Data Points: Colored dots represent data points, with each color indicating a different cluster.
Centroids: Black 'x's represent the current codebook vectors (centroids).
Iteration Title: Indicates the current iteration number.

Sample Visualization

Iteration 0:

Initial random centroids.
Data points assigned based on proximity to these centroids.

Subsequent Iterations:

Centroids move towards the mean of assigned data points.
Cluster assignments update accordingly.
Convergence is observed when centroids stabilize.

Conclusion

In this comprehensive tutorial, we've explored the Least Squares Quantization method in Pulse Code Modulation, understanding both its mathematical foundations and practical implementation. By implementing Lloyd's Algorithm in Python and visualizing each iteration, we've gained deeper insight into how quantization levels (codebook vectors) are optimized to minimize quantization error.

Key Takeaways:

Quantization is essential for digital signal processing but introduces quantization error.
Least Squares Quantization aims to minimize the Mean Squared Error between original and quantized values.
Lloyd's Algorithm provides an effective iterative method to find optimal quantization levels.
Visualization enhances understanding by showing the dynamic process of clustering and convergence.

References

Lloyd, S. P. (1982).

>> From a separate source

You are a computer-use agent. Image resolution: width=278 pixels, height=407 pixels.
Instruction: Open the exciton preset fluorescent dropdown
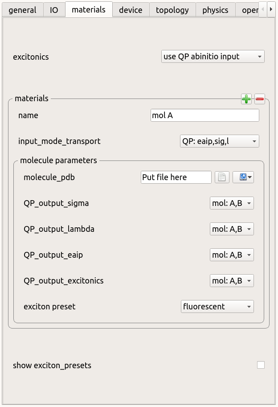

Least squares quantization in PCM. IEEE Transactions on Information Theory, 28(2), 129-137.

Note: The complete code provided can be run in a Python environment with the necessary libraries installed. Running the code will display the clustering process at each iteration, offering a visual and practical understanding of Least Squares Quantization using Lloyd's Algorithm.

Complete Code with Detailed Comments:

import numpy as np
import matplotlib.pyplot as plt

# Generate Sample Data
np.random.seed(0)
data = np.vstack((
    np.random.normal(0, 0.5, (100, 2)),  # Cluster around (0, 0)
    np.random.normal(3, 0.5, (100, 2)),  # Cluster around (3, 3)
    np.random.normal(6, 0.5, (100, 2))   # Cluster around (6, 6)
))

# Initialize Codebook
K = 3  # Number of clusters
initial_indices = np.random.choice(len(data), K, replace=False)
codebook = data[initial_indices]

# Define the Plotting Function
def plot_iteration(data, assignments, codebook, iteration):
    plt.figure(figsize=(8, 6))
    plt.title(f'Iteration {iteration}')

    # Plot data points colored by their assigned cluster
    for k in range(K):
        cluster_data = data[assignments == k]
        plt.scatter(cluster_data[:, 0], cluster_data[:, 1], label=f'Cluster {k}')

    # Plot codebook vectors (centroids)
    plt.scatter(codebook[:, 0], codebook[:, 1], c='black', marker='x', s=100, label='Centroids')

    plt.xlabel('Feature 1')
    plt.ylabel('Feature 2')
    plt.legend()
    plt.grid(True)
    plt.show()

# Implement Lloyd's Algorithm
def lloyds_algorithm(data, codebook, max_iters=100, tol=1e-6):
    # Store the history of codebooks for plotting (optional)
    codebook_history = [codebook.copy()]

    for iteration in range(max_iters):
        # Assignment Step
        distances = np.linalg.norm(data[:, np.newaxis] - codebook, axis=2)
        assignments = np.argmin(distances, axis=1)

        # Update Step
        new_codebook = np.array([
            data[assignments == k].mean(axis=0) if len(data[assignments == k]) > 0 else codebook[k]
            for k in range(K)
        ])

        # Store the new codebook (optional)
        codebook_history.append(new_codebook.copy())

        # Plot the current state
        plot_iteration(data, assignments, new_codebook, iteration)

        # Convergence Check
        diff = np.linalg.norm(new_codebook - codebook)
        if diff < tol:
            print(f'Converged at iteration {iteration}')
            break

        codebook = new_codebook

    return codebook, assignments, codebook_history

# Run the Algorithm
final_codebook, assignments, codebook_history = lloyds_algorithm(data, codebook)

Converged at iteration 2

Iteration 0

Iteration 1

Iteration 2

Feel free to experiment with the code by changing parameters such as the number of clusters K, the maximum number of iterations max_iters, or the convergence tolerance tol. This hands-on experience will further solidify your understanding of the algorithm and its applications in quantization and clustering.